***** Page text
And because Dora doesn't have to pick a river in the cases when Boots yells down "River 3 is all clear!" (there is no choice whether to switch or not), you add the following line:

dfsims = dfsims[dfsims$advice != good.choice, ]

And you'll see that it no longer matters whether one switches or doesn't switch.

In the original problem, Monty Hall asks the contestant to pick one of the three doors. Once the contestant has done so, Monty opens one of the two remaining doors to reveal what’s behind it, but is careful never to open the door hiding the car. After Monty has opened one of these other two doors, he offers the contestant the chance to switch doors. In my case Dora is the contestant and the Monkey has the role of Monty Hall, which is no more that revealing a wrong option. This is why Monkey never gives advice over the river that Dora chooses as first option nor the good one. He has this role unintentionally, of course, but the effect over the next action of Dora is the same as the Monty’s revelation has in the original problem. I do not understand why you say this Dora’s version is so “that it is no longer beneficial to switch”. Won’t you switch your first choice after listening Boots?
**********
***** Supplied material
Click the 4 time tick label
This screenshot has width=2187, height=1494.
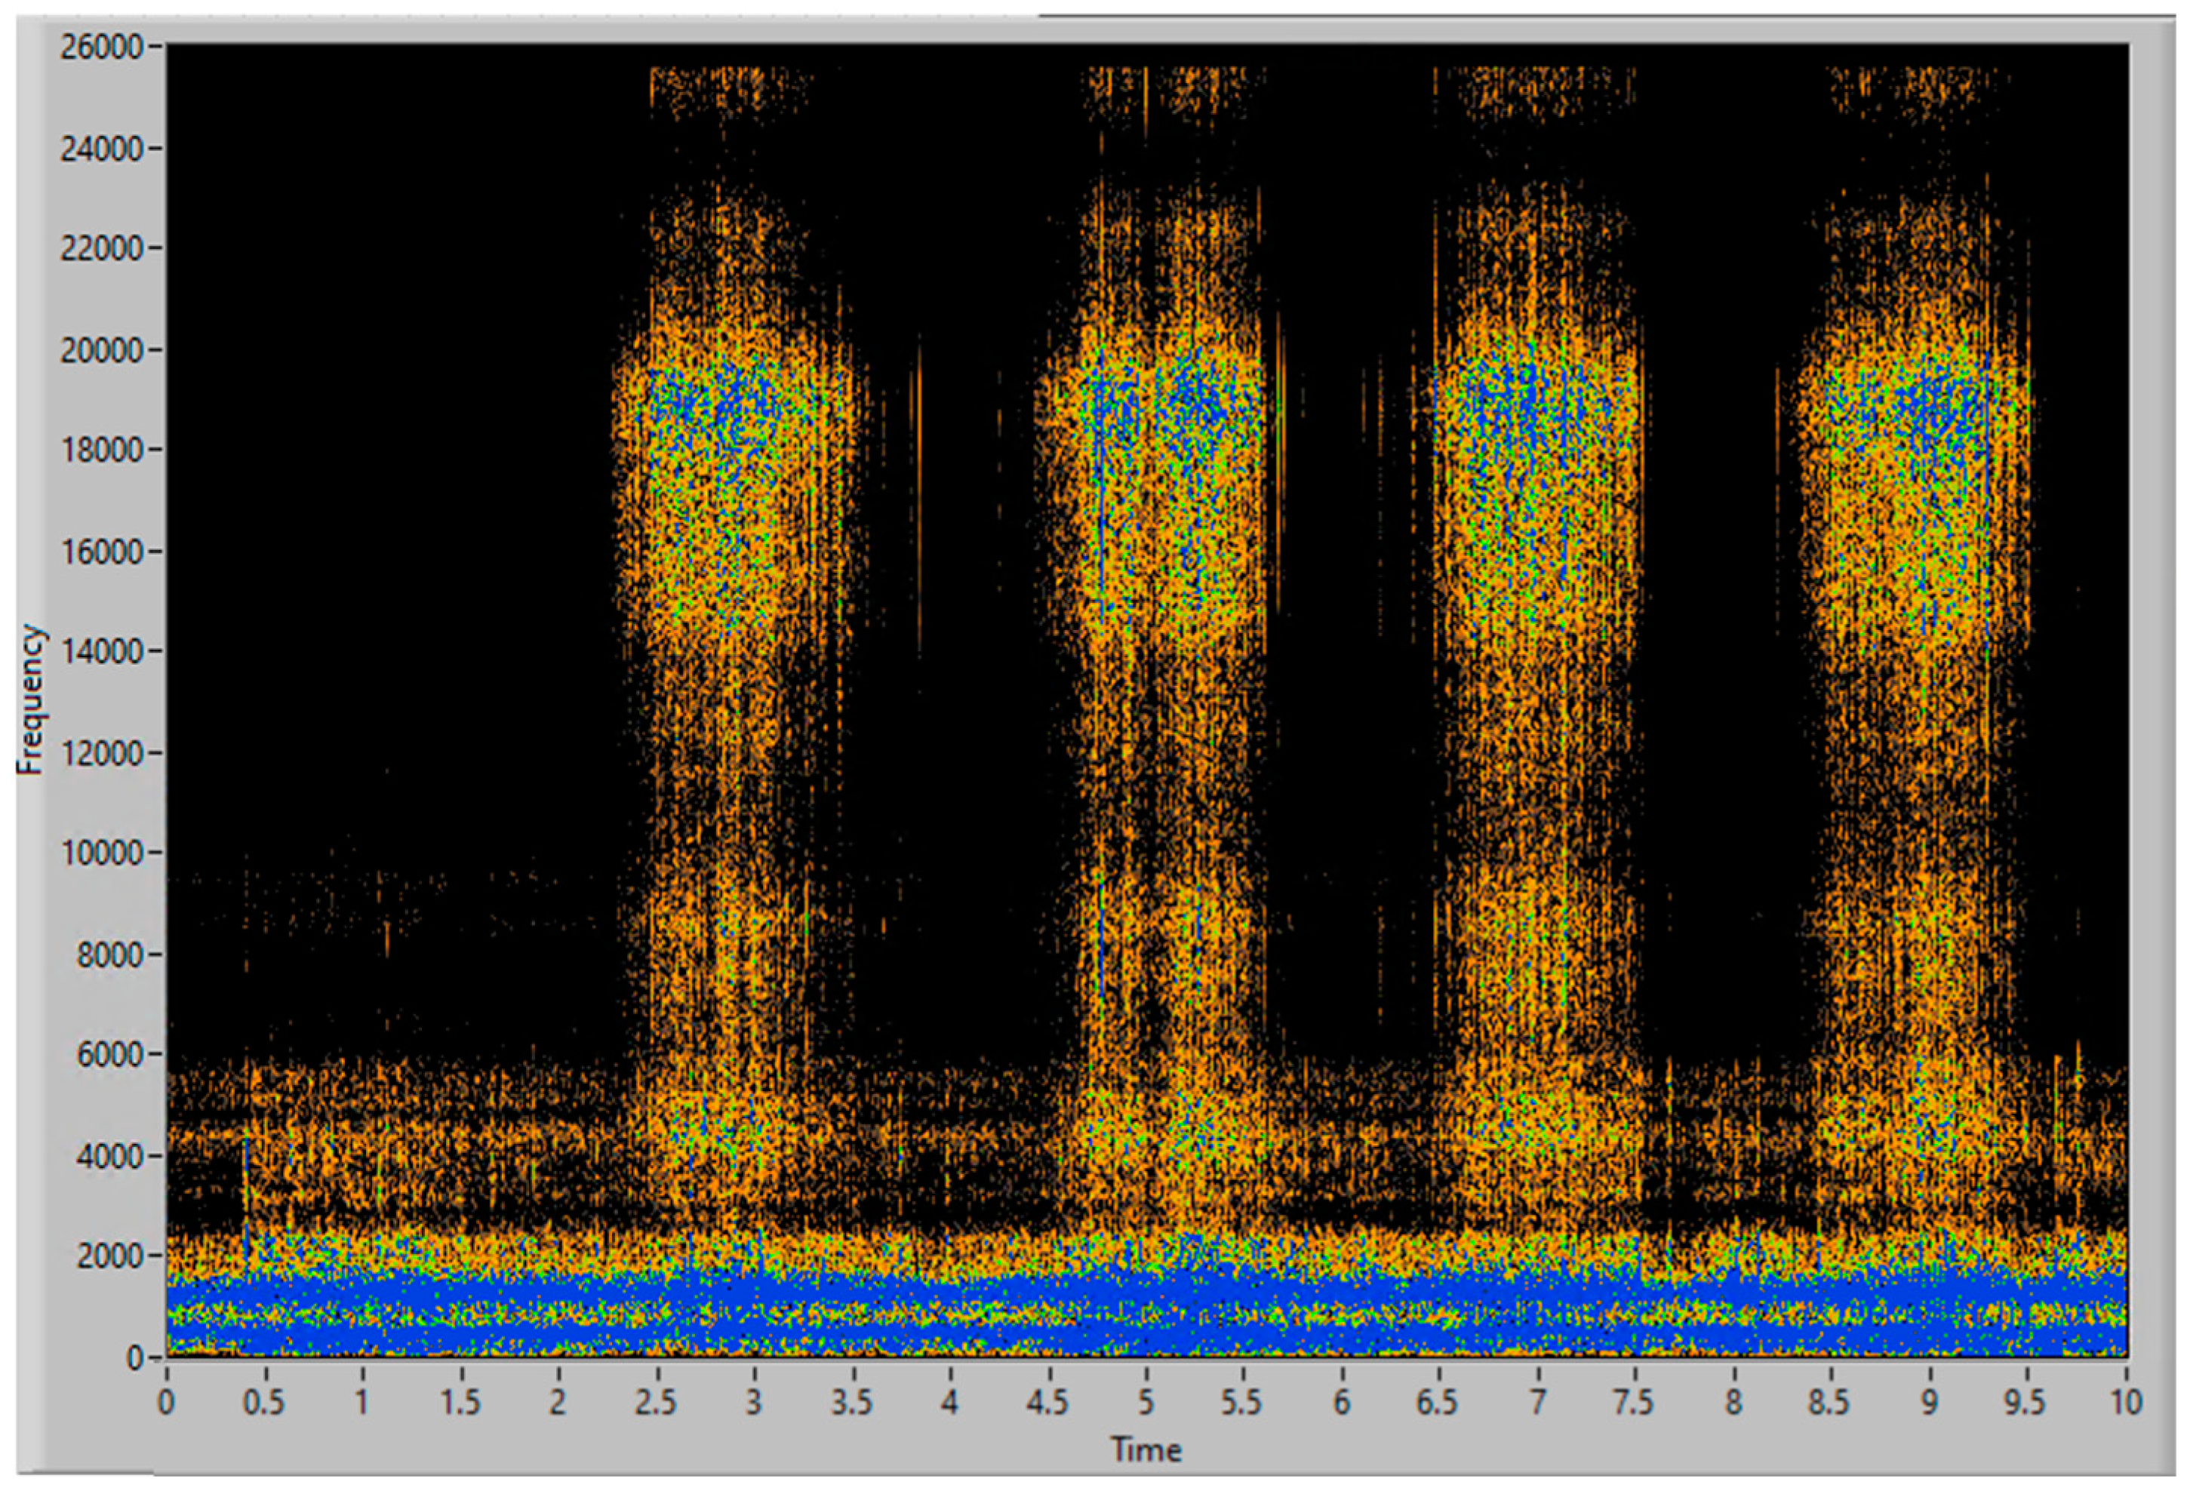[x=950, y=1403]
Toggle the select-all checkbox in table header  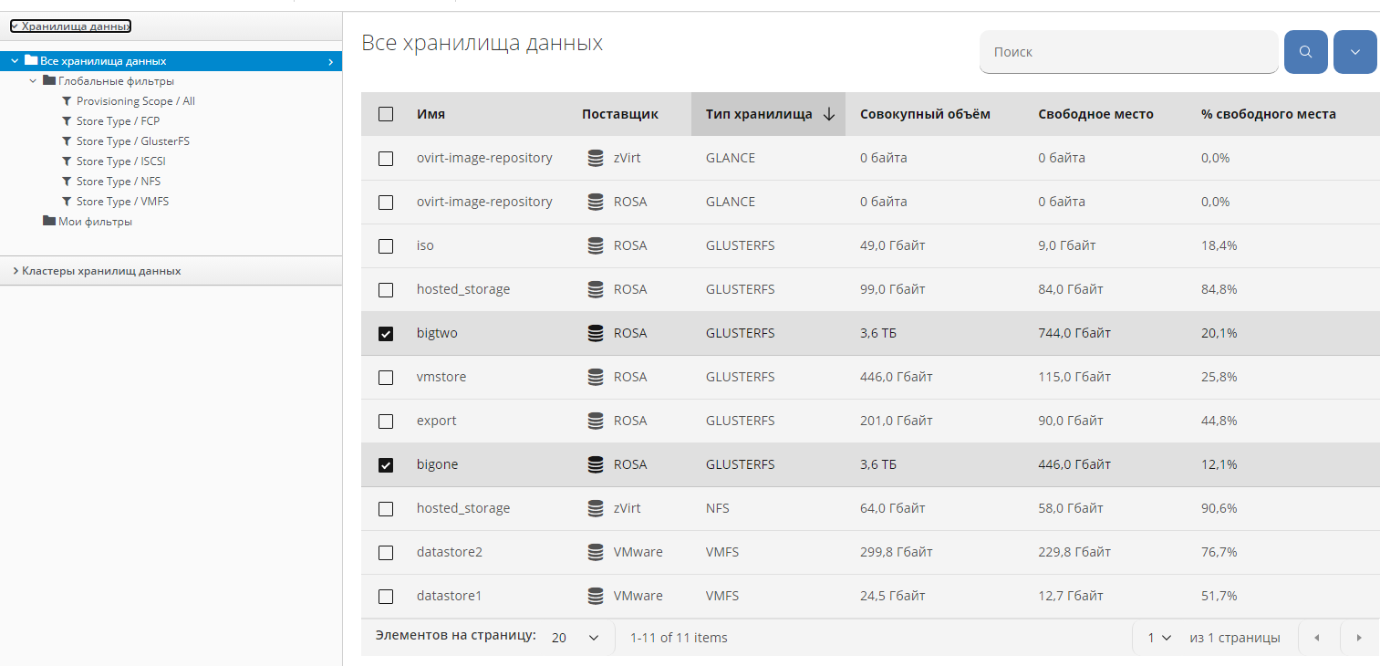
**********
§ Exercises to complete
#1 In the forum thread, why is the line of code with dfsims added? Answer in one to three sentences.
#2 Could you duplicate the forum thread between "And because Dora" and "or doesn't switch.", inclusive?
Rely on the forum thread alone.

§ Exercise solutions
#1 It is added because Dora doesn't have to pick a river in the cases when Boots yells down "River 3 is all clear!" In those cases there is no choice whether to switch or not.

#2
And because Dora doesn't have to pick a river in the cases when Boots yells down "River 3 is all clear!" (there is no choice whether to switch or not), you add the following line:

dfsims = dfsims[dfsims$advice != good.choice, ]

And you'll see that it no longer matters whether one switches or doesn't switch.